Source excerpt:
········
He came, he saw, he failed to conquer. Louis’ reign as the Manchester United manager came to an end 48 hours after lifting the FA Cup.

He was fired by the United board for not achieving the aims of the club mainly the failure to qualify for Champions League football next season.

Van Gaal has departed without anybody being any the wiser on what exactly the Dutchman’s philosophy was. All he has left is a legacy of tactical ineptitude that bemused the fans and left them frustrated.

Louis van Gaal came to United in 2014 saying all the right things, but ended his second season, saying all the wrong things. Of course, the fans’ expectations are high we are talking about Manchester United after all but to say that we put too much expectation on the team is ridiculous, to say the least.

The Dutch coach arrived at the club with an impressive CV after many successful years in club football and at the helm of the Dutch national squad. However, in two full seasons his philosophy got us absolutely nowhere, in fact, in the league they even went one step backwards.

Last summer Old Trafford was all abuzz with the marquee signings van Gaal had made, including the German international Bastian Schweinsteiger, Morgan Schneiderlin from Southampton, little-known Italian defender Matteo Darmian, exciting young prospect on the wing Memphis Depay, Argentine keeper Romero and the most expensive teenager at the time Anthony Martial.

Out of those summer buys only Martial proved his full worth as was evident on his scoring debut against bitter rivals Liverpool. That scoring form continued throughout his debut season ending up United’s leading scorer with 17. A total that sounds low until you consider that he spent the season out on the left wing.

Schneiderlin also performed admirably as did Darmian, but the others not so much. Schweinsteiger spent the last two months out injured and Memphis endured a torrid season blighted by a dramatic drop in confidence which meant he spent most of his first season on the bench. Romero played the first six games until De Gea’s new contract was signed then he managed only four more appearances.

Van Gaal, like a lot of the players, talked up a good game especially in his famous press conferences. But when it came to the important part they failed to deliver time and time again on the pitch. Ten defeats in a league season is simply unacceptable.

The biggest problem had to be the distinct lack of goals that cost us a top four place as we ended the season on equal points with Man City who enjoyed a far greater goal difference.

In total United scored only 49 goals in the Premier League, which is the lowest achieved by a United team since the 1989-90 season, 46. The top scorer in the league was Anthony Martial with 11. Therein lies the problem. For all the possession they enjoyed the main problem was the inability to put the ball in the back of the net especially when you consider Wayne Rooney scored the only hat-trick of the season in August against FC Club Brugge in the Champions League qualifier.

In the past, all the players contributed to the goals for column, but this season, the highest scoring midfielder was Mata with 6 and the defenders only managed two goals between them. On the subject of the defence it was one of the meanest in the league conceding 35.

At Old Trafford, the visitors only managed to score 9 times. This was down mainly to the partnership of Smalling and Blind and of course the brilliant De Gea who rescued his team on countless occasions.

Playing players in different positions, also had the fans scratching their heads in disbelief and at times amusement. Young, a winger, as the main striker while Martial, a centre forward, was on the wing. Rooney was utilised more in the midfield where he had some decent games. But Paul Scholes he is not and his scoring ability was wasted there.
········
Stored records:
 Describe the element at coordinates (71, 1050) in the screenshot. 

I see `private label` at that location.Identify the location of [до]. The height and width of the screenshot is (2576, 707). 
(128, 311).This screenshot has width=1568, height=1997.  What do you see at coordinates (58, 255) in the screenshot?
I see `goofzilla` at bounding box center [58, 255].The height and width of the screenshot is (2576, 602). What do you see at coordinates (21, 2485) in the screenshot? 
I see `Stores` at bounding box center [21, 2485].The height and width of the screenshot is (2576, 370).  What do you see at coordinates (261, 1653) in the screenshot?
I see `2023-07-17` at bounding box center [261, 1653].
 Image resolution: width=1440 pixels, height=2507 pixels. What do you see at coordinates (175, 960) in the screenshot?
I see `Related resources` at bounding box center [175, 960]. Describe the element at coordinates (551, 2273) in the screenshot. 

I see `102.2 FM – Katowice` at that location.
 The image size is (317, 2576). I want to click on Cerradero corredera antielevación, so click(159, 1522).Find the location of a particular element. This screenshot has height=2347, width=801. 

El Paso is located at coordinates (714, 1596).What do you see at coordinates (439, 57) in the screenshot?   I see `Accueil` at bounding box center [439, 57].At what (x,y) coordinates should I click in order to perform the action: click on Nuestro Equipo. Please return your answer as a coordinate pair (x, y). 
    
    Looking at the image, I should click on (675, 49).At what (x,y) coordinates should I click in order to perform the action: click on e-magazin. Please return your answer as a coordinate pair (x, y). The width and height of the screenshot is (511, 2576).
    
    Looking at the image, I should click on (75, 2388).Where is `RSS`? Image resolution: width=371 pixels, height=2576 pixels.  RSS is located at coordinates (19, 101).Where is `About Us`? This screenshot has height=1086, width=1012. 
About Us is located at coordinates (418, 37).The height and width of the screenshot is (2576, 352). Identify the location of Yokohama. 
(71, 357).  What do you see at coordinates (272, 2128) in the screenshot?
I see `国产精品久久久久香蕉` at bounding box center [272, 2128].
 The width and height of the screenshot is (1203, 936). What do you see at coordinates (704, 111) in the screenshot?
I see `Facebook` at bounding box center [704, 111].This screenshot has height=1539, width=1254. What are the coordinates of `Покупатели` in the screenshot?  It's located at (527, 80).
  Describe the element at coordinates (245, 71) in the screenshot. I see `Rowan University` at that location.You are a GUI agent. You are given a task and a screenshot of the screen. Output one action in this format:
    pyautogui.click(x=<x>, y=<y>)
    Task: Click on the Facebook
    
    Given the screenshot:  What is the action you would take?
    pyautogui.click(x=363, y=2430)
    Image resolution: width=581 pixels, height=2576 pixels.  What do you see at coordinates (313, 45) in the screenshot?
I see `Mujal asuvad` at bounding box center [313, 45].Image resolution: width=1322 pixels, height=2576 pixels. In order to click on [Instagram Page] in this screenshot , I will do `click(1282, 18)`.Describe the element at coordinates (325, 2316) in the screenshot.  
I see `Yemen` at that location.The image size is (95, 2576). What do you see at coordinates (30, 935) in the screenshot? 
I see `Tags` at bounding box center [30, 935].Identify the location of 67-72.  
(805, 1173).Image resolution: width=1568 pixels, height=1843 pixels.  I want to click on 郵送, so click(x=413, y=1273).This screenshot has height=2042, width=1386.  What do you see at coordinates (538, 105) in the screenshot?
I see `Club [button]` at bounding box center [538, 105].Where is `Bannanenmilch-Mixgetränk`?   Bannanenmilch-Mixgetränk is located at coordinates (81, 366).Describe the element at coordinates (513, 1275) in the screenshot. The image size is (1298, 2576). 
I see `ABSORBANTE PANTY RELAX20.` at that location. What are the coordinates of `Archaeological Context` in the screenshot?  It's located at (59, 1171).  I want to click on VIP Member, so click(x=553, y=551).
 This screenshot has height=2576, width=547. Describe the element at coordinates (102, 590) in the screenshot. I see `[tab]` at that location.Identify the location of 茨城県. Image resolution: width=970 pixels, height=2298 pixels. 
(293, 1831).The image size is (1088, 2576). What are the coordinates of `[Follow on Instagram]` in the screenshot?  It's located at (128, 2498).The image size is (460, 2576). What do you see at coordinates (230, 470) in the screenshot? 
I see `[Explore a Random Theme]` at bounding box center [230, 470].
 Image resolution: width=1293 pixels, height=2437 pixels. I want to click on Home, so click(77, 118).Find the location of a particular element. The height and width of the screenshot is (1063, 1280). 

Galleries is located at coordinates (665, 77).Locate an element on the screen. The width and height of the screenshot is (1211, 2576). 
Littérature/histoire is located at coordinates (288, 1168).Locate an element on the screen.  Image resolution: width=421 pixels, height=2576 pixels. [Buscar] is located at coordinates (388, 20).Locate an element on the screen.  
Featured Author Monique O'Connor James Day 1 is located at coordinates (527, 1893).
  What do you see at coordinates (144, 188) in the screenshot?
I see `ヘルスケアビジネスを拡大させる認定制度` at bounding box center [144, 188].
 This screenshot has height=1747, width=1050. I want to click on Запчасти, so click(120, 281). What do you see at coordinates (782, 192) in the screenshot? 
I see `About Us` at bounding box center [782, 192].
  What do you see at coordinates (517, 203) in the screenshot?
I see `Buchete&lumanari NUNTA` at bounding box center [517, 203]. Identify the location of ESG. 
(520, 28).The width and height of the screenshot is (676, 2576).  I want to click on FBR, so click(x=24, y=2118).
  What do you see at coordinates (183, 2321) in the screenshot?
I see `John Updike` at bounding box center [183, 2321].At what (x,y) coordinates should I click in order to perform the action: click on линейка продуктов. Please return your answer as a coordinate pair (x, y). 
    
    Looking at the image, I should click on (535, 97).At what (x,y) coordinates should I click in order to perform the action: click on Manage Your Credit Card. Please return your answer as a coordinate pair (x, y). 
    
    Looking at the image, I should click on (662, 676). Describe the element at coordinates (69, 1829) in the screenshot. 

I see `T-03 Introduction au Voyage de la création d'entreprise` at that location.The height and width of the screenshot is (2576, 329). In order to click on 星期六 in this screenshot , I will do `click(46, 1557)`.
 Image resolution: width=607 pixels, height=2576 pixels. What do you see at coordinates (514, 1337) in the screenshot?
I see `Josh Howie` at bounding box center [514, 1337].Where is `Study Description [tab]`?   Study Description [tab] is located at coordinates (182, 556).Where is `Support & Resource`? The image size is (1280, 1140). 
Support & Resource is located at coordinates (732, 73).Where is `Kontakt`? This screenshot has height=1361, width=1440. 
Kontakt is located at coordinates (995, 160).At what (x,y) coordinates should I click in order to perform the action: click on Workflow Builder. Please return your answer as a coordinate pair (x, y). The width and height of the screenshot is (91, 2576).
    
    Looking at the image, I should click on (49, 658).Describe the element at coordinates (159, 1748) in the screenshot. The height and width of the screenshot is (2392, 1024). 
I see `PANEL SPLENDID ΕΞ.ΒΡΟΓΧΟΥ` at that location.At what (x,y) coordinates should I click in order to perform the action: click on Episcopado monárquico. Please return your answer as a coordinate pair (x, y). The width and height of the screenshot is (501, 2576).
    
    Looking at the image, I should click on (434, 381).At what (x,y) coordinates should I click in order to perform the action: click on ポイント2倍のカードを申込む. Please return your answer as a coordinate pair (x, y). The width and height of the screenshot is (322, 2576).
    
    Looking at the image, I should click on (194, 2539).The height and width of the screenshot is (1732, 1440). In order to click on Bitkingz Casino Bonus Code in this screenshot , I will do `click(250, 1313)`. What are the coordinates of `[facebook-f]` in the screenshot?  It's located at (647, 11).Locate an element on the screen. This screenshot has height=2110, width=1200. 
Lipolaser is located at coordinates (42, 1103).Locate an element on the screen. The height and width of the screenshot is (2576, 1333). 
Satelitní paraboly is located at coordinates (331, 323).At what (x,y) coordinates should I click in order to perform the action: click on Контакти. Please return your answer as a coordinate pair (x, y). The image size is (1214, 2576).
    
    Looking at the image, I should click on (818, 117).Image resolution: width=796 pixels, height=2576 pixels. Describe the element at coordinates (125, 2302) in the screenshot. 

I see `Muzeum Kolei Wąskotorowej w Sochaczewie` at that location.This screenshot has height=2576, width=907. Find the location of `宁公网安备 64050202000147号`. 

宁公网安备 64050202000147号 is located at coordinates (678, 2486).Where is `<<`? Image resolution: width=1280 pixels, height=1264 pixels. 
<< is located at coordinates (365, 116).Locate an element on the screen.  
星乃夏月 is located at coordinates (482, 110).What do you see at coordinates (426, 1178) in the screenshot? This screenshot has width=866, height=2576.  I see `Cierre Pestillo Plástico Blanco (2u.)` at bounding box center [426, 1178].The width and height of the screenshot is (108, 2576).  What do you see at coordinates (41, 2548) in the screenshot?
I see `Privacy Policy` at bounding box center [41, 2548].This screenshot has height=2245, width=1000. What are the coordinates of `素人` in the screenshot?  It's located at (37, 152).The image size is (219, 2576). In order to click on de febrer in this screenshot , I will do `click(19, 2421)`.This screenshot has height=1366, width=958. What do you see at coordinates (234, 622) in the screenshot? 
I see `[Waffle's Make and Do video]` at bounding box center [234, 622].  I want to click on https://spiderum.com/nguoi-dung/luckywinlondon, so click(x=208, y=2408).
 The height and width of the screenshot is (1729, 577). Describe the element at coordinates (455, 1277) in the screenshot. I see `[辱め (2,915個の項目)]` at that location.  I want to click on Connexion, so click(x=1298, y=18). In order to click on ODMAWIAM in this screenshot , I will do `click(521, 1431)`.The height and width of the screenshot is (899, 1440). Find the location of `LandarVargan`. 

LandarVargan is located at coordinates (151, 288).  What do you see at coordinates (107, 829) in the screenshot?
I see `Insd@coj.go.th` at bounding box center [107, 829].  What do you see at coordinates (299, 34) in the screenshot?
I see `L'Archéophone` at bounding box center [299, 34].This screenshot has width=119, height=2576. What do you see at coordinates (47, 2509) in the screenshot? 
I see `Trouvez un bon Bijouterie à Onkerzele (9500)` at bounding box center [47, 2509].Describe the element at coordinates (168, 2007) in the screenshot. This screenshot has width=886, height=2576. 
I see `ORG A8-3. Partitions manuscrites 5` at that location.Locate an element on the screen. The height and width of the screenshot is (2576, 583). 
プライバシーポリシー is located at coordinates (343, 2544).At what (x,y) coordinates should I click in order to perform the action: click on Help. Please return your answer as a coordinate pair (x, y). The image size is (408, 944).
········
Instructions to follow: Return the stretch of the article on Louis van Gaal's time at Manchester United from "He came, he" through "left them frustrated.", word for word. The entries after the source excerpt are separate material and have no connection to it.

Written solution:
He came, he saw, he failed to conquer. Louis’ reign as the Manchester United manager came to an end 48 hours after lifting the FA Cup.

He was fired by the United board for not achieving the aims of the club mainly the failure to qualify for Champions League football next season.

Van Gaal has departed without anybody being any the wiser on what exactly the Dutchman’s philosophy was. All he has left is a legacy of tactical ineptitude that bemused the fans and left them frustrated.